• KURZE AUFGABE:
Wie viele Personen hat der Verein Derad laut dem Textauszug im vergangenen Jahr betreut?

• TEXTAUSZUG:
════
Der von Leonhard Kregcjk verteidigte O. bekennt sich schuldig, will sonst aber keine Angaben machen. Erst am vorletzten Verhandlungstag nutzt er nach Ende des Beweisverfahrens die Chance, sich in seinem Schlusswort etwas ausführlicher zu äußern. "Ich habe mich verändert", beteuert der Angeklagte und gesteht auch unumwunden zu, "Fehler" gemacht zu haben. Er wisse, dass er nach Verbüßung der Haft ausreisen müsse und von seiner Familie getrennt werde, auch das sei eine Art Strafe. Aber: "Ich bin froh, dass meine Familie in Österreich leben kann", betont er, dass er einem Staatsgebilde mit religiösen Grundregeln nicht mehr nachtrauert.

Wenig staatliches Interesse an Widerruf

Aber ist dem früheren Prediger zu trauen? Ja, sagt ein Mitarbeiter des Vereins Derad, der sich mit der Deradikalisierung islamistischer Straftäter beschäftigt. "Ich betreue O. seit 2016, als er in Untersuchungshaft gesessen ist", erinnert er sich. Aus seiner Sicht habe der Angeklagte sich tatsächlich von dem Weltbild abgewandt. O. sei sogar bereit gewesen, ein Video aufzunehmen, in dem er seine früheren radikalen Aussagen – die noch immer im Internet auffindbar sind – widerruft, berichtet der Zeuge. Allein, die staatlichen Stellen hätten bisher kein Interesse daran gezeigt. "Oft sind die Kommunikationswege lang und man bekommt lange keine Antwort", bedauert der Derad-Mitarbeiter.

Der Vorsitzende, der im Frühjahr 2019 den späteren Wien-Attentäter verurteilt hat, ist nachvollziehbarerweise vorsichtig und will vom Zeugen wissen, ob man einen derartigen Sinneswandel nicht auch vorspielen könne. "Natürlich gibt es Klienten, die sich verstellen", gibt der Befragte sich keiner Illusion hin. Allerdings habe Derad im vergangenen Jahr 130 Personen betreut, dadurch sammle man viel Erfahrung. "Etwas Vorspielen funktioniert eine Zeitlang, aber nicht über siebeneinhalb Jahre", ist der Zeuge überzeugt. Der noch etwas anderes anmerkt: "Über den Wien-Attentäter gab es nie einen positiven Bericht von uns", hält er fest.
════
• BEREITGESTELLTES MATERIAL:
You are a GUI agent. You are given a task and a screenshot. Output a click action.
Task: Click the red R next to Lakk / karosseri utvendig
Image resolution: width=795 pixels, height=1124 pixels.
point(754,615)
════
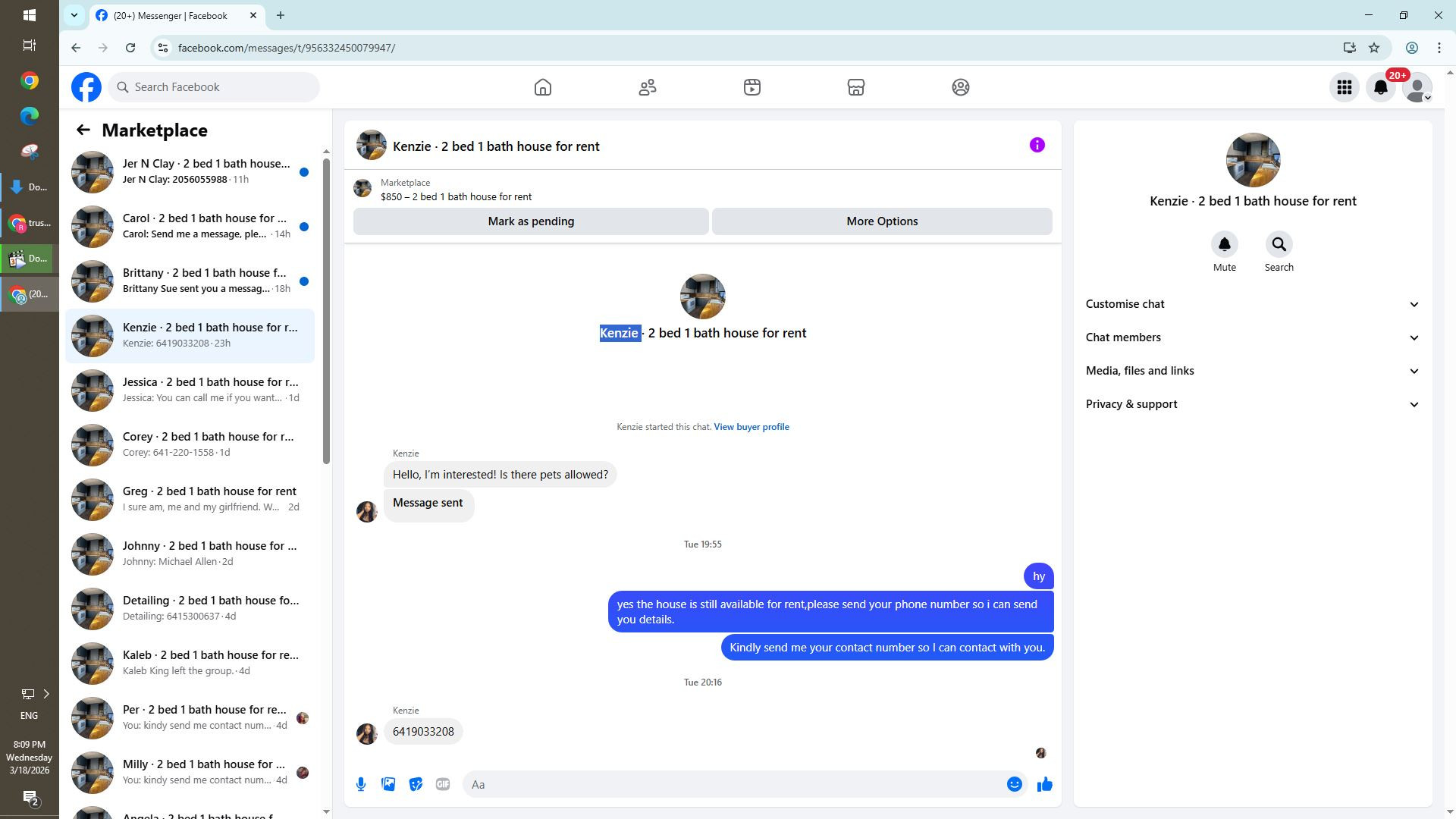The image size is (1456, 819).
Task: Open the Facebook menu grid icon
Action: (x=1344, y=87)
════
• ERGEBNIS DER AUFGABE:
130 Personen.